• **Extrait cité**:
Le constat n’est pas nouveau : le problème de l’hébergement des demandeurs d’asile connaît une acuité particulière en raison de la forte augmentation, ces dernières années, du flux de la demande d’asile. Cette progression a mis sous pression les structures d’hébergement chargées de les prendre en charge pendant la durée de l’instruction de leurs dossiers : centres d’accueil pour demandeurs d’asile (CADA) mais aussi centres d’hébergement généraliste. Or, dans le même temps, les crédits liés à l’accueil et à l’hébergement de ces populations font régulièrement l’objet de sous-budgétisations en loi de finances initiale. Un état de fait que les sénateurs Pierre Bernard-Reymond (UMP, Hautes-Alpes) et Philippe Dallier (UMP, Seine-Saint-Denis) regrettent aujourd’hui dans un rapport d’information (1).
A titre d’exemple, expliquent-ils dans ce document, 117,3 millions d’euros ont dû être ajoutés en cours d’exercice 2010 aux 239 millions d’euros inscrits initialement au sein de la mission « immigration, asile, intégration ». Et ce phénomène se reproduit d’ailleurs en 2011 puisque le prochain projet de loi de finances rectificative propose encore d’ouvrir 50 millions d’euros supplémentaires.
Le nombre de places en CADA a pourtant fortement progressé entre 2001 et 2005, passant de 5 282 à 17 470 (+ 231 %). Mais, entre 2006 et 2010, cette progression n’a été que de 23 %, soit 3 940 places supplémentaires. Or, durant ces cinq années, le nombre de demandeurs d’asile a continué de croître, tant et si bien que le parc de places en CADA reste largement insuffisant. Conséquence : faute de places suffisantes en CADA, la demande d’hébergement de la part des demandeurs d’asile se reporte sur les structures d’hébergement généraliste. Des structures soumises au principe de l’inconditionnalité de l’accueil et qui sont ainsi devenues la variable d’ajustement des insuffisances des CADA… mais où les demandeurs ne bénéficient pas du même soutien juridique et social.
Pour les sénateurs, ce report de charges accentue l’imprévisibilité de la dépense budgétaire. En outre, il ne favorise pas une gestion optimale des crédits. Des « lacunes très importantes » sont par ailleurs apparues aux rapporteurs au cours de leurs auditions. Par exemple, aucun système d’information fiable ne permet de recenser les effectifs de demandeurs d’asile présents dans les dispositifs d’hébergement d’urgence ou hébergés par leurs propres moyens. Les parlementaires regrettent par ailleurs l’insuffisante coordination entre les administrations concernées.

• **Données fournies**:
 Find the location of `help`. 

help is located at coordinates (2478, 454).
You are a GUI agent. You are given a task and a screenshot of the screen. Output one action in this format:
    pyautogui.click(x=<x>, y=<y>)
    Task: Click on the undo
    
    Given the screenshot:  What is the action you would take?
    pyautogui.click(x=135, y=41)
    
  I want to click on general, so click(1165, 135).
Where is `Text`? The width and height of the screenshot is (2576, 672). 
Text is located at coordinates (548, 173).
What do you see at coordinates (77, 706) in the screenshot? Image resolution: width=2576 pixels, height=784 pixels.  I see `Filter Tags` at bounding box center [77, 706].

• **Exercice**:
Indiquez, d'après le texte, quelle somme a dû être ajoutée en cours d'exercice 2010 aux crédits inscrits initialement au sein de la mission « immigration, asile, intégration ». Les données n'ont aucun rapport avec le texte.

• **Exercice corrigé**:
117,3 millions d'euros.